Dude you are still missing the basic philosophical premise of OP’s post regardless of how you want to define “death”. Also, I’m not sure if you’re trolling or what’s going on, but let me try to explain a thought I had prompted by this post also: For a religious person who claims to see God briefly after they “die” seems strange to me simply because their god would already know that they were going to be revived in mere seconds. Feels like these people think that they unlocked a hack or a way to cheat the system into seeing the afterlife, and obtaining evidence of god existence, in a way that goes around god’s big plan or whatever. Almost seems sacrilegious to suggest if you are a believer, right?
okay well i suggest you reread that article because it talks about limitations being able to detect death lol. it even mentions early that modern tech has reduced errors but not completely eliminated them.
Yes. And these are definitions and words. They get defined for various applications. I don’t think there’s a single “true” definition of “death”, not by the NHS, nor by anyone else. Someone can be dead per law, someone can be dead enough but you’ll still perform CPR on them. Or their head is missing and they’re really dead and you don’t do CPR. Other people still have vital signs and they’re so dead the doctors will remove their liver, kidneys and heart and transplant it to somebody else… There’s just several definitions of the word. So yes. Sure, per some definition people can be dead and then be resurrected. But that’s just a definition thing, not a real concept. It’s a bit weird to have non-permanent death, if you ask me. It’s useful for certain things to phrase it like that. But how a word is being used doesn’t tell us a lot here.
biological death exists regardless of our medical and legal terms.

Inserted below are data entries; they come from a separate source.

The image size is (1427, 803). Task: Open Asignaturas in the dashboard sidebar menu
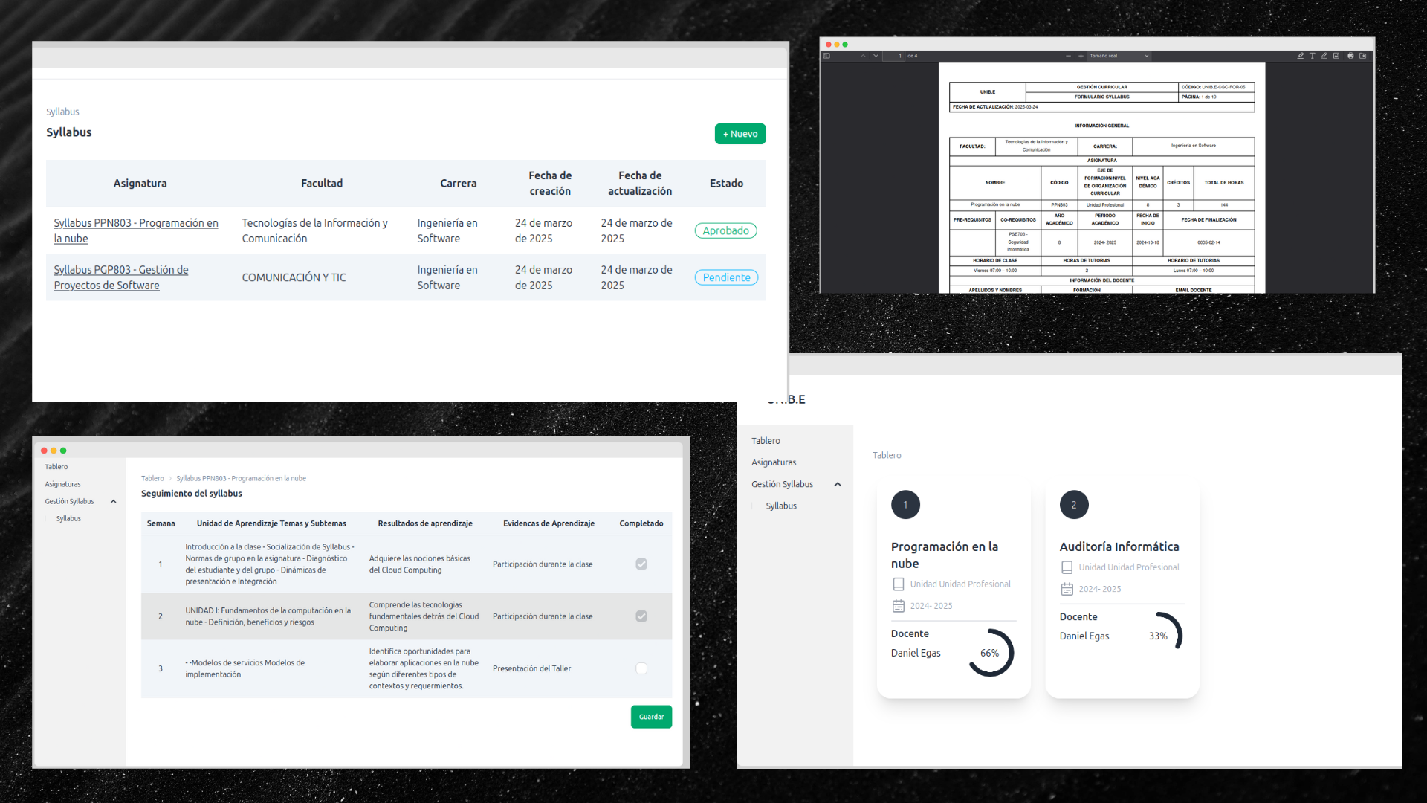click(773, 462)

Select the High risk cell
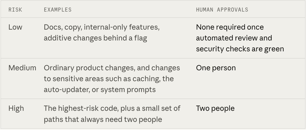pyautogui.click(x=16, y=108)
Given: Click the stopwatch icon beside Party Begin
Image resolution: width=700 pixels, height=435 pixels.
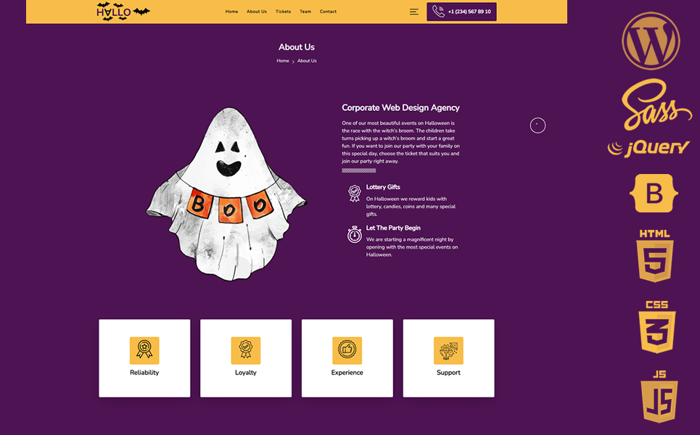Looking at the screenshot, I should [354, 234].
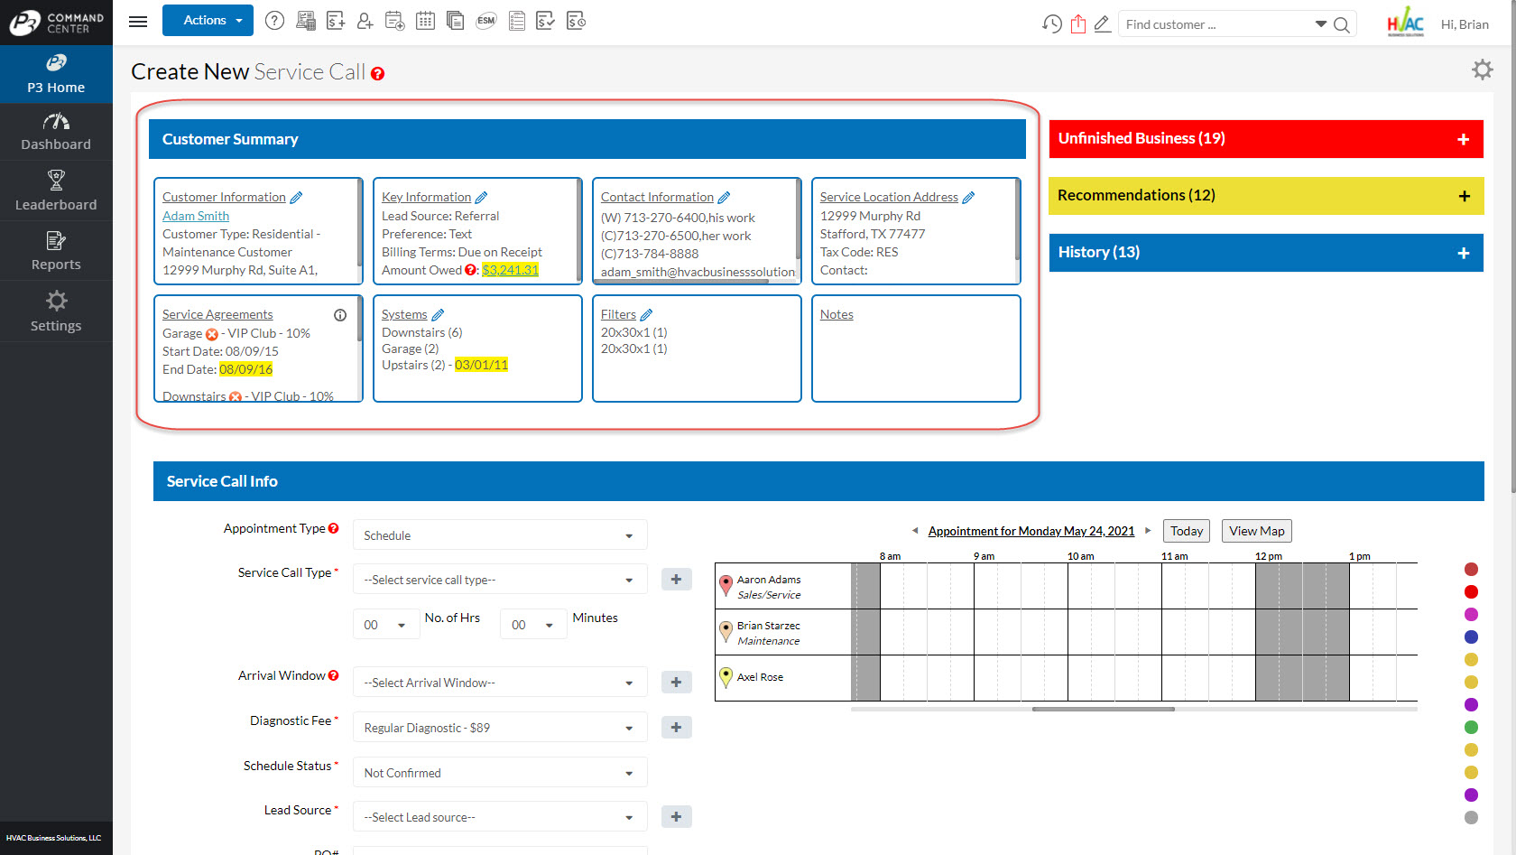Open the settings gear on the page
Screen dimensions: 1516x855
[x=1482, y=69]
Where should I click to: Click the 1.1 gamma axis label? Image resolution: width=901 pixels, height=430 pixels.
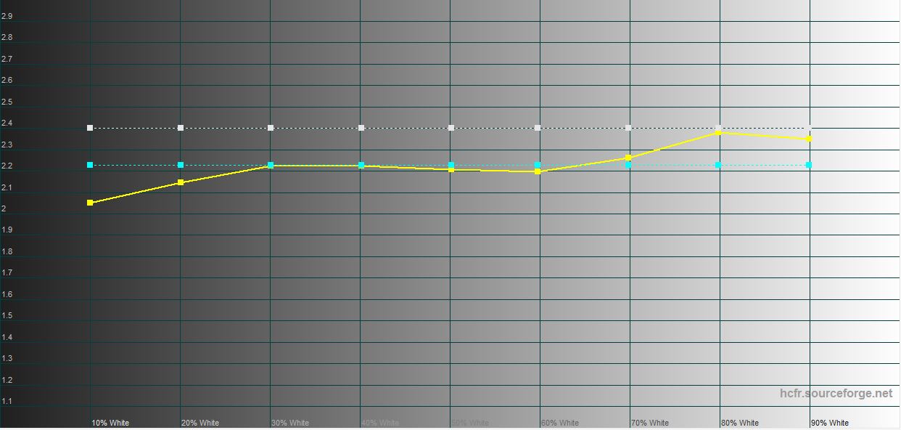pyautogui.click(x=7, y=401)
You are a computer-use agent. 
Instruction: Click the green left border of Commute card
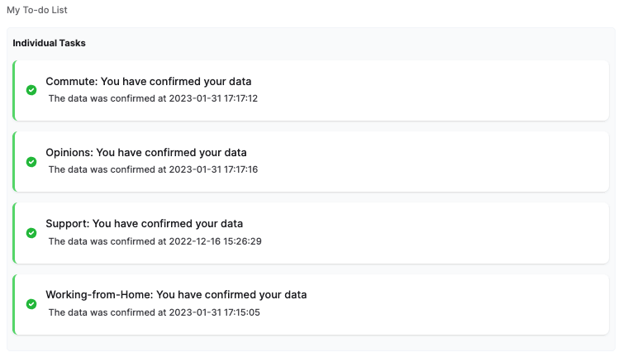point(14,90)
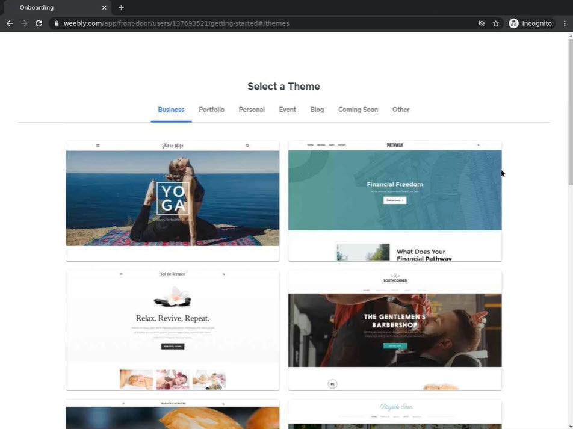Viewport: 573px width, 429px height.
Task: Switch to the Portfolio themes tab
Action: [x=211, y=109]
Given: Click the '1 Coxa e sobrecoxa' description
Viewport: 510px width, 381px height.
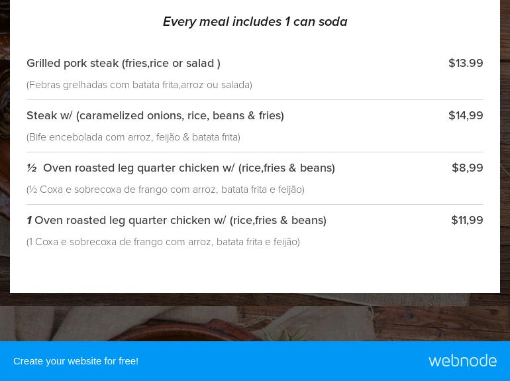Looking at the screenshot, I should pos(163,242).
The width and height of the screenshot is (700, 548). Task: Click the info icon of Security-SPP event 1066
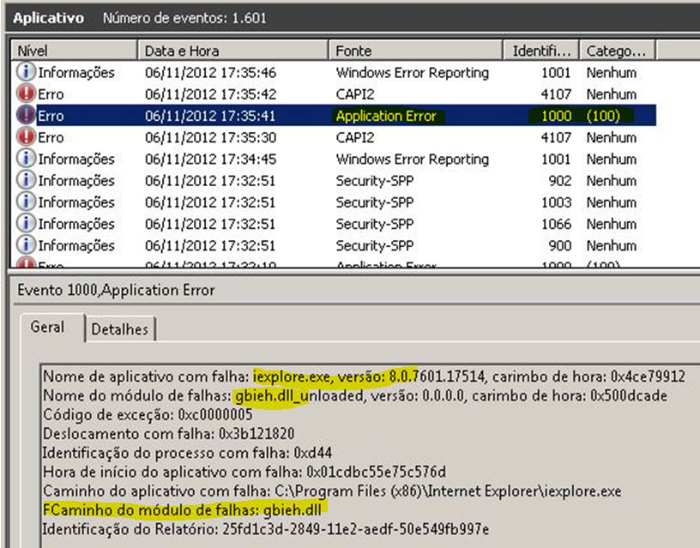coord(26,224)
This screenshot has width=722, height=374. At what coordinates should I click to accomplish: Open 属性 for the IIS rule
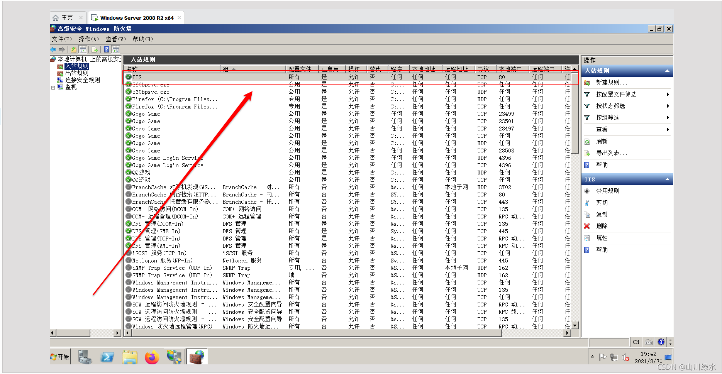(x=602, y=238)
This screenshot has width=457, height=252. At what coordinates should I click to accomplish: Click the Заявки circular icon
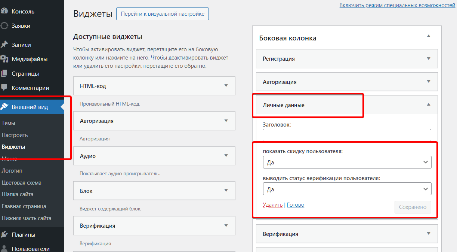[4, 26]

Does it, though? All I can find is descriptions like this one: “Biological death marks the definitive endpoint of an organism’s life, representing the irreversible cessation of all biological functions. This profound transition signifies a state where […]”
Which leads me to believe it’s a point in time. Not a “thing” that “exists”. All I can see is how life exists. And we can’t really talk just about the absence of life as per your initial post. Because we all transitioned from not being alive to living. That happens when we’re born. I think what you were referring to is more an abstract process within a complex biological organism. And the specific effects on one particular organ. That of course exists. But even that is more of an abstract concept, made up of a plethora of real things happen.
i apologize but i’m not following. a biological organism will eventually cease to exist regardless of our medical and legal terms or our abstract and subjective beliefs. we did transition from not being alive to being alive, but never being alive to not being alive. you can come into existence in a different way you go out and the processes can be different as well. non-existence isn’t death. death is the process of transitioning from existence to non-existence.